What if We can “Fix” the Image?
In focusing on war photography, Sontag leaves us in a double-bind. We acknowledge the horror while also recognizing that there is nothing that we can do to repair it. It’s horrible. It’s fixed. It’s archival. It’s completely over. And to make everything worse, there is astonishingly little that we can know about the experience of the person undergoing the suffering.
“We” – this “we” is everyone who has never experienced anything like what they went through – don’t understand. We don’t get it. We truly can’t imagine what it was like. We can’t imagine how dreadful, how terrifying war is; and how normal it becomes. Can’t understand, can’t imagine. That’s what every soldier, and every journalist and aid worker and independent observer who has put in time under fire, and had the luck to elude the death that struck down others nearby, stubbornly feels. And they are right.
― Susan Sontag, Regarding the Pain of Others
But, what if there is something that “we” can do about stored images of terror that are millions of times more common and more influential than those war photos stored under someone’s copyright or in a file folder? Life is wounding for all of us. Live long enough and you’ll lose everything that your young heart loved. These images that we hold in our own heads about our own suffering can be reprocessed using modern trauma recovery methods and made much less horrible. I sit five feet from people all day every day as they do this. We move one memory (or cluster of memories) at a time from limbic brain activation into normal memory. Into normal, okay, memory. We do this with very little language. We do this safely. Efficiently. We turn something unspeakably horrible into a point of resilience. And when deep healing comes, it comes everywhere and all at once. That is my experience being an EMDR trauma therapist and also being a client who has received this therapy.

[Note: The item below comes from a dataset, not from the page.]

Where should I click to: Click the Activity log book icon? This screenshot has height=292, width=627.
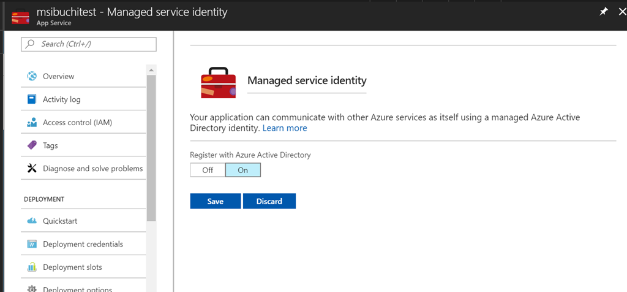32,99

In as many ways as I can, I’m trying to spread the news that trauma does not have to continue to make a mess of inner life. It does not have to continue being a double bind. It does not have to be the bad inheritance that we continue to pass down. The war can finally end. There is something that we can do about it. We can salvage the self from the picture of horror. As we reprocess the experience, we can see the pain pass straight through and come completely out. This time that wound is self-sealing and will not infect.
As long as there is life, “we” can do this.